- [Activity] Copy out everything from the start of the records down to and including the line that contains "anion-label: SO₄²⁻ is", reproducing each line without change. Leave the pictures out of your answer.

- [Data supplied]
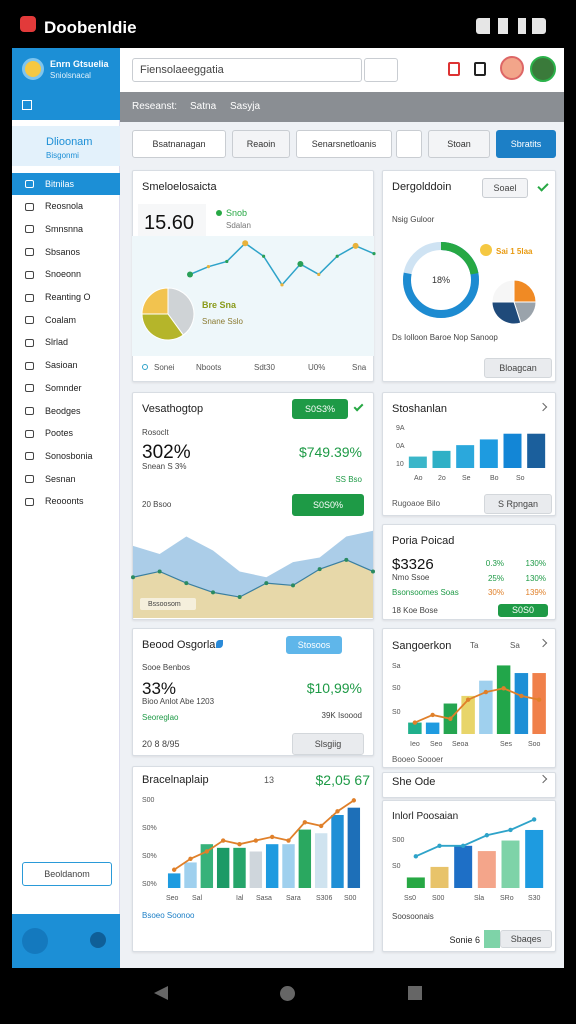 This screenshot has height=1024, width=576. Describe the element at coordinates (66, 146) in the screenshot. I see `section` at that location.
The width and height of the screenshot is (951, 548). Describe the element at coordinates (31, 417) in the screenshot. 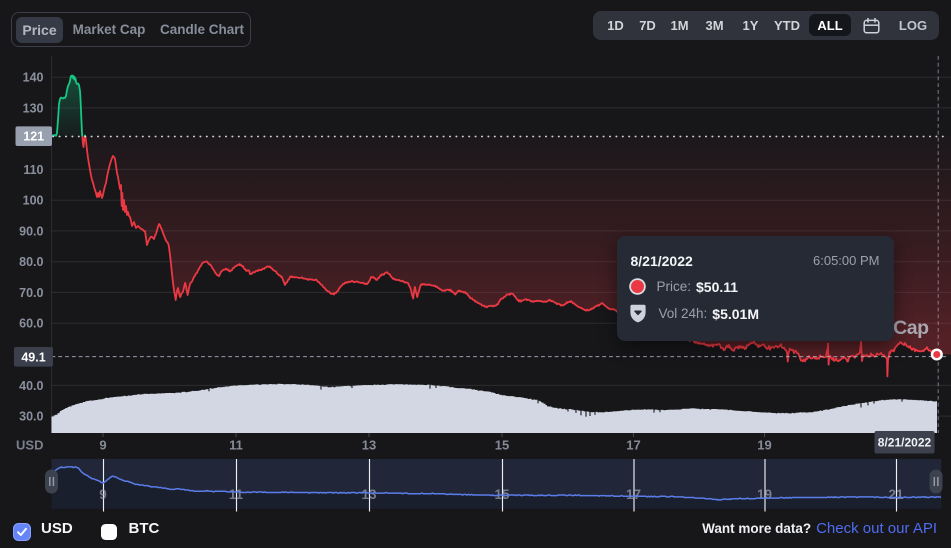

I see `svg-text: 30.0` at that location.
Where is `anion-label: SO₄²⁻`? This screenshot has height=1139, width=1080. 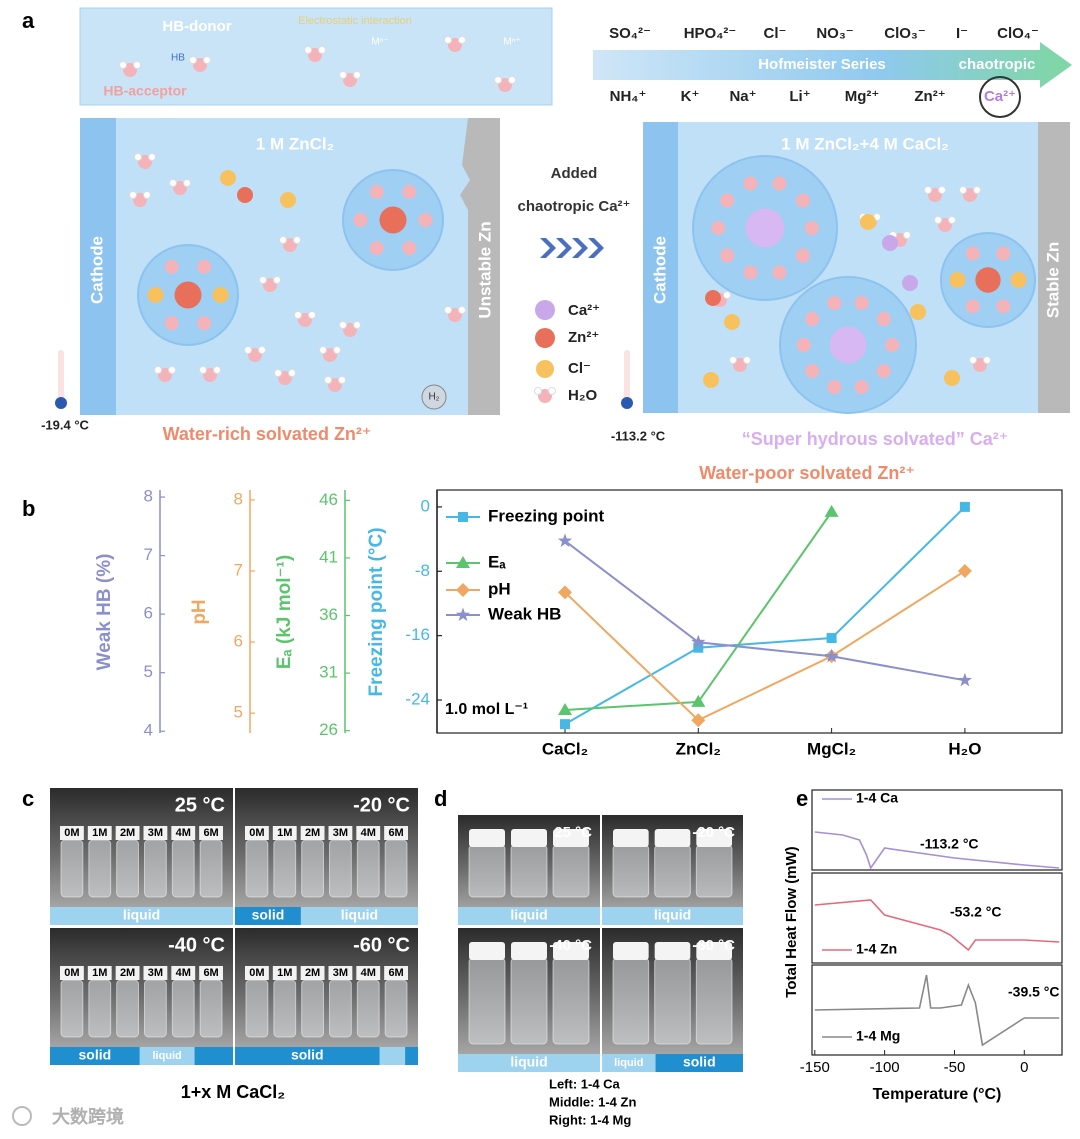
anion-label: SO₄²⁻ is located at coordinates (630, 34).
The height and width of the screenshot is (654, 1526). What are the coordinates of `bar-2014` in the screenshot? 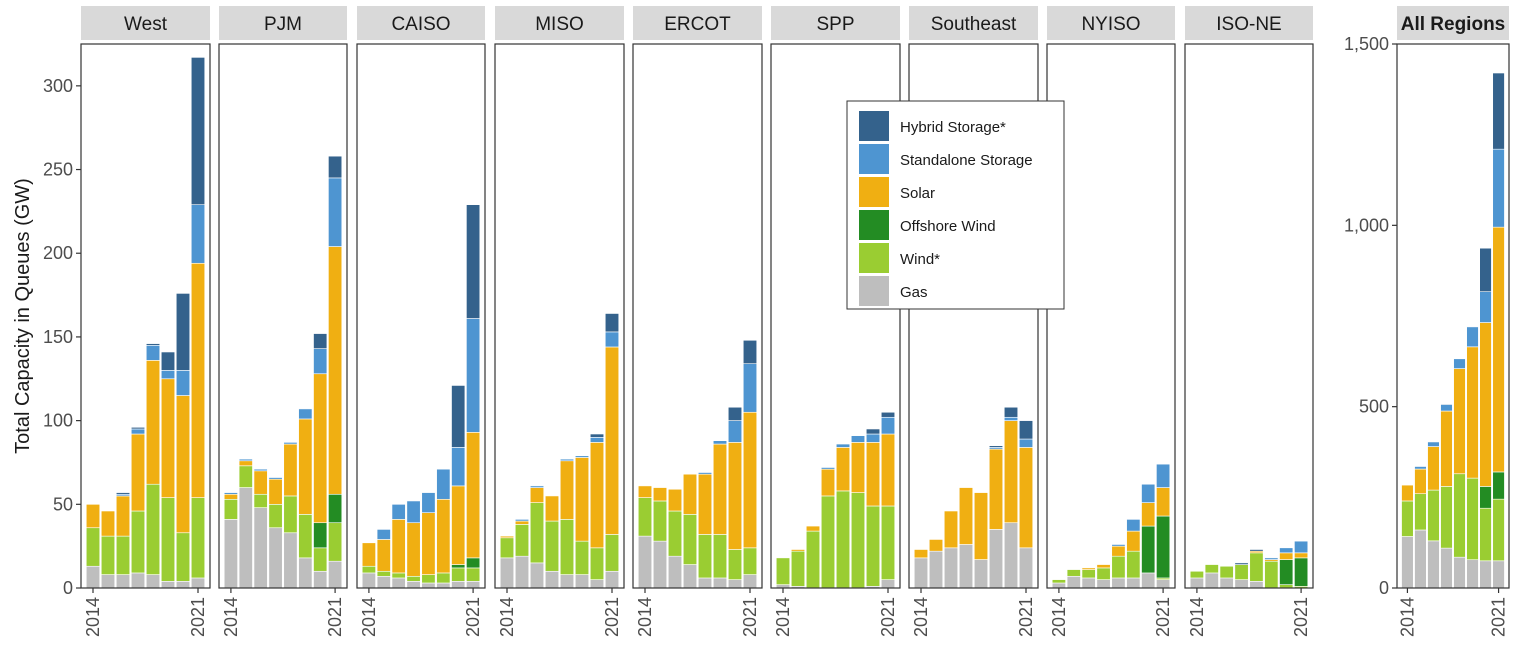 It's located at (1196, 580).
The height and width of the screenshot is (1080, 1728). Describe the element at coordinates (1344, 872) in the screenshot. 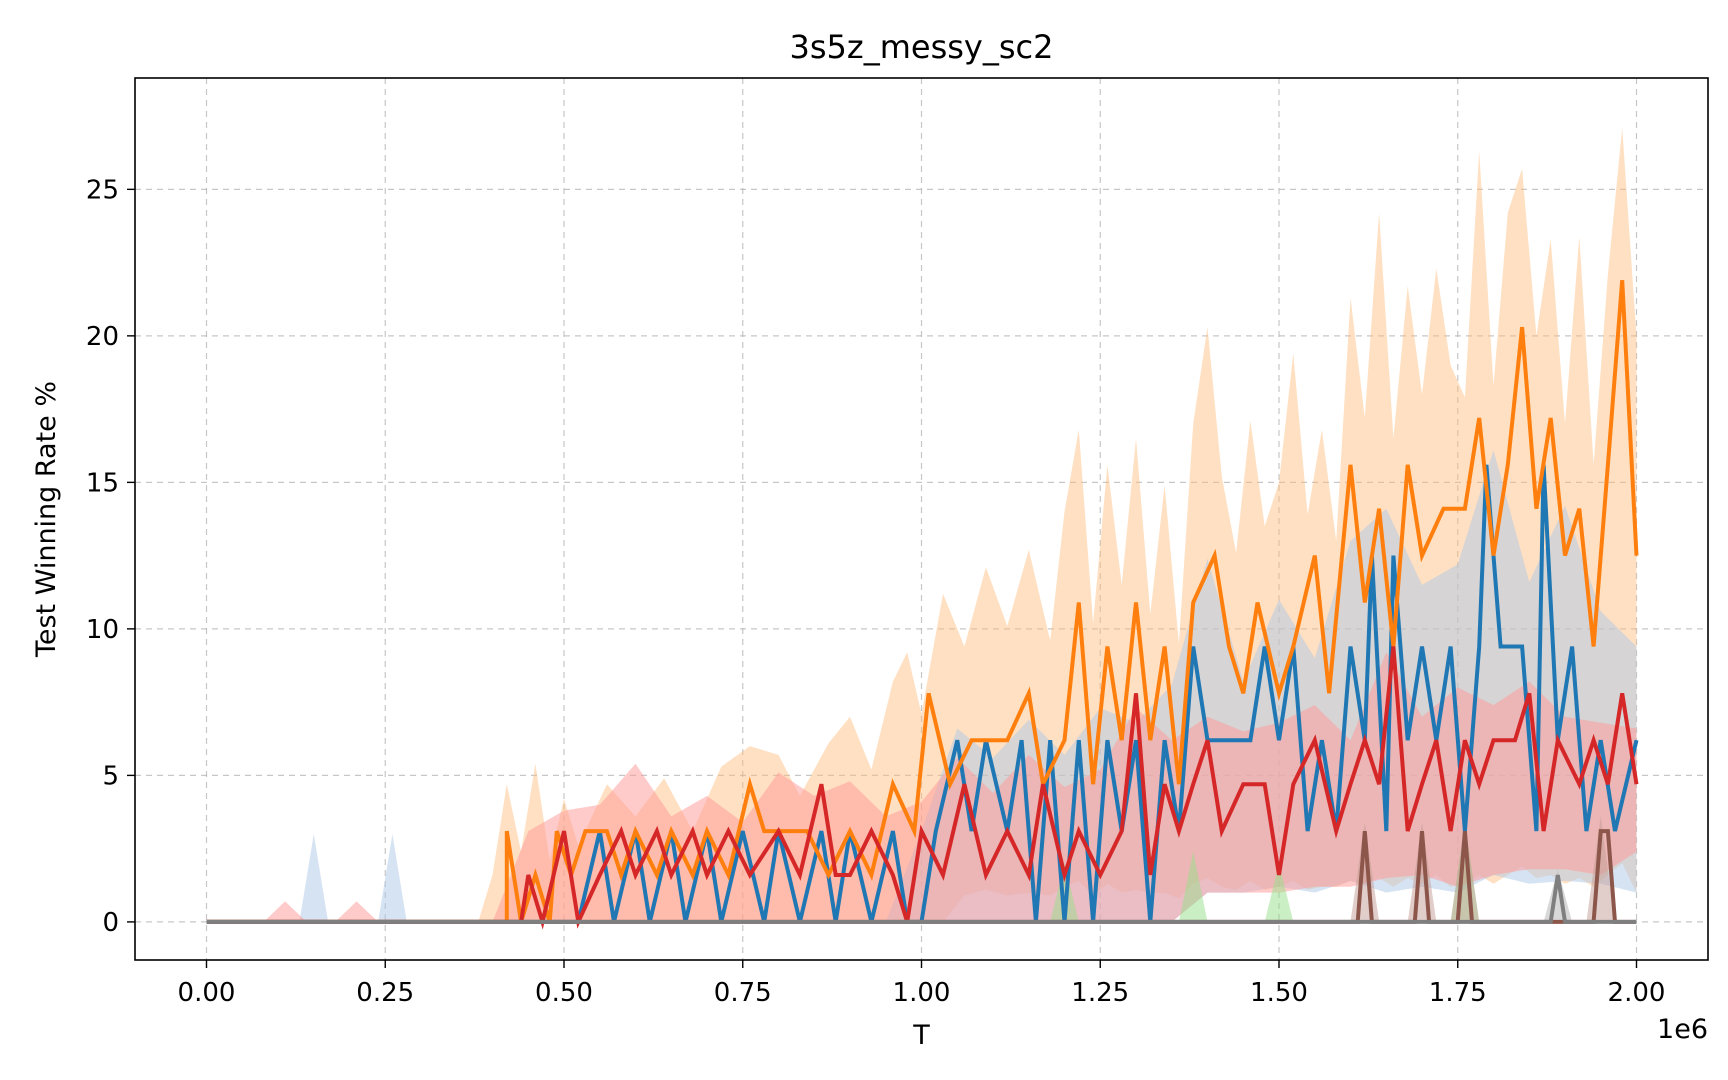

- [Reply to the exercise]
 This screenshot has height=1024, width=576. Describe the element at coordinates (66, 146) in the screenshot. I see `section` at that location.
The width and height of the screenshot is (951, 548). Describe the element at coordinates (31, 417) in the screenshot. 

I see `svg-text: 30.0` at that location.
Where is `anion-label: SO₄²⁻`? This screenshot has height=1139, width=1080. 
anion-label: SO₄²⁻ is located at coordinates (630, 34).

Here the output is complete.